- Data for this exercise:

'''

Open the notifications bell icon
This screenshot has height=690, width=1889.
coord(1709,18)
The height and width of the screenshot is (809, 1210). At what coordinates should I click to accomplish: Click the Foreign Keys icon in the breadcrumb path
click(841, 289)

'''
'''

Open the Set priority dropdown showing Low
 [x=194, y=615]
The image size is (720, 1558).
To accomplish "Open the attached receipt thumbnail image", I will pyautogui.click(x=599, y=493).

'''

- Instructions for the task: Using the entries above, return each line that includes the word "image".

- Response to the task:
The image size is (720, 1558).
To accomplish "Open the attached receipt thumbnail image", I will pyautogui.click(x=599, y=493).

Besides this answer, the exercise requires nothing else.